Normally in this case, Beam take a SerializableCoder from the Serializable object. I don't understand why Beam saw the lambda as non Serializable.
I don't have this kind of behaviour directly in Java.
I precise, if i replace the FlatMapElement/descriptor/lambda by a ParDo.of(DoFn), this works fine, but in some cases for a better concision and readabilty, i want to use the built in MapElement and FlatMapElement with lambda expressions.
Thanks in advance for your help.
Upvotes: 0
Views: 601
Reputation: 11806
Try this workaround if you want to use Kotlin 1.5 :
use -Xsam-conversions=class
<plugins>
<plugin>
<groupId>org.jetbrains.kotlin</groupId>
<artifactId>kotlin-maven-plugin</artifactId>
<version>${kotlin.version}</version>
<configuration>
<args>
<arg>-Xsam-conversions=class</arg>
</args>
</configuration>
</plugin>
</plugins>
Reference : https://youtrack.jetbrains.com/issue/KT-46359#focus=Comments-27-4862857.0-0
Upvotes: 1
Reputation: 6572
Finally i found the solution, i downgraded the Kotlin version (dependencies + plugin) to 1.4.21.
In this case the problem of Lambda non Serializable disapeared and the kotlin Maven plugin doesn't have the virtual file problem at compile time : Kotlin 1.4.30 Apache beam compilation error
This topic helped me a lot, thanks : https://youtrack.jetbrains.com/issue/KT-45067
Maybe in the future it would be great, if the Kotlin maven plugin works correctly with the version 1.4.x greater than 1.4.21.

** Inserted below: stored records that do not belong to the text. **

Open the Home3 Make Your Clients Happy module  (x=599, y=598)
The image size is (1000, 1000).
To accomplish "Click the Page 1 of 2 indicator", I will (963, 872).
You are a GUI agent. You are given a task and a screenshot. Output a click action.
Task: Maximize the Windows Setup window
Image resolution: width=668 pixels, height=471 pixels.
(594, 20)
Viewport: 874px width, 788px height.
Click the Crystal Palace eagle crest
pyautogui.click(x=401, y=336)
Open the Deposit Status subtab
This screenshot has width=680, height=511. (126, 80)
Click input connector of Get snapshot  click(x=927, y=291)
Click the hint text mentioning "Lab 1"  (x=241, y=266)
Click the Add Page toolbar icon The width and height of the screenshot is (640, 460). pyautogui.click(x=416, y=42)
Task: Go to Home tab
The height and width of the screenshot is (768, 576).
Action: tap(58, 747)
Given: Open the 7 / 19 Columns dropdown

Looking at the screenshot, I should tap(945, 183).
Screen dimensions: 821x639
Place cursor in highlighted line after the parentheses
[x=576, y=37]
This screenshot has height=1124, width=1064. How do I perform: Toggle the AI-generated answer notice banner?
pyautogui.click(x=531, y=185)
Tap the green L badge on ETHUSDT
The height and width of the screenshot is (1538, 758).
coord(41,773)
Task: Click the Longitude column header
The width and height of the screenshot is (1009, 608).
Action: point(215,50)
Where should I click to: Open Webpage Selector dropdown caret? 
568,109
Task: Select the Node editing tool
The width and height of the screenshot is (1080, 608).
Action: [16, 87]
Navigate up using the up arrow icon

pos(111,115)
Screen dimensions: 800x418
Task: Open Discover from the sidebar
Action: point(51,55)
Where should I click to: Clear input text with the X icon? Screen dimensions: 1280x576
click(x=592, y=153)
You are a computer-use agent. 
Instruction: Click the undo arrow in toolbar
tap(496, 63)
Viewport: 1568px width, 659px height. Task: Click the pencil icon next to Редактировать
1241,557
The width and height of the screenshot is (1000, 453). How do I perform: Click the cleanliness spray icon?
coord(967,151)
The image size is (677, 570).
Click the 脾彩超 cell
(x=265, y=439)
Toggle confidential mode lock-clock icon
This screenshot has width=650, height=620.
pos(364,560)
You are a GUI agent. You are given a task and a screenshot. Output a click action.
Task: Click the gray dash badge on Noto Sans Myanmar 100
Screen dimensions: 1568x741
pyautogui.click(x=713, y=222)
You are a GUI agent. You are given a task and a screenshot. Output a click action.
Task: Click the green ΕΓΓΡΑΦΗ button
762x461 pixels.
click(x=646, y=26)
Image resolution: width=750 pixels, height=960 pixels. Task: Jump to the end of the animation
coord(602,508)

Beam developers with Kotlin and Maven must be carreful with this issue, 1.4.32 doesn't compile with Beam and 1.5.0 have a problem at runtime with Lambda non Serializable.
Upvotes: 1
Reputation: 6572
When i replace the lambda by a class that implements the SerializableFunction function, this works
class MapString : SerializableFunction<KV<String, String>, List<MyObject>> {
override fun apply(input: KV<String, String>): List<MyObject> {
....
}
}
I keep the issue opened because i want to have a solution working with lambda expressions.
Upvotes: 0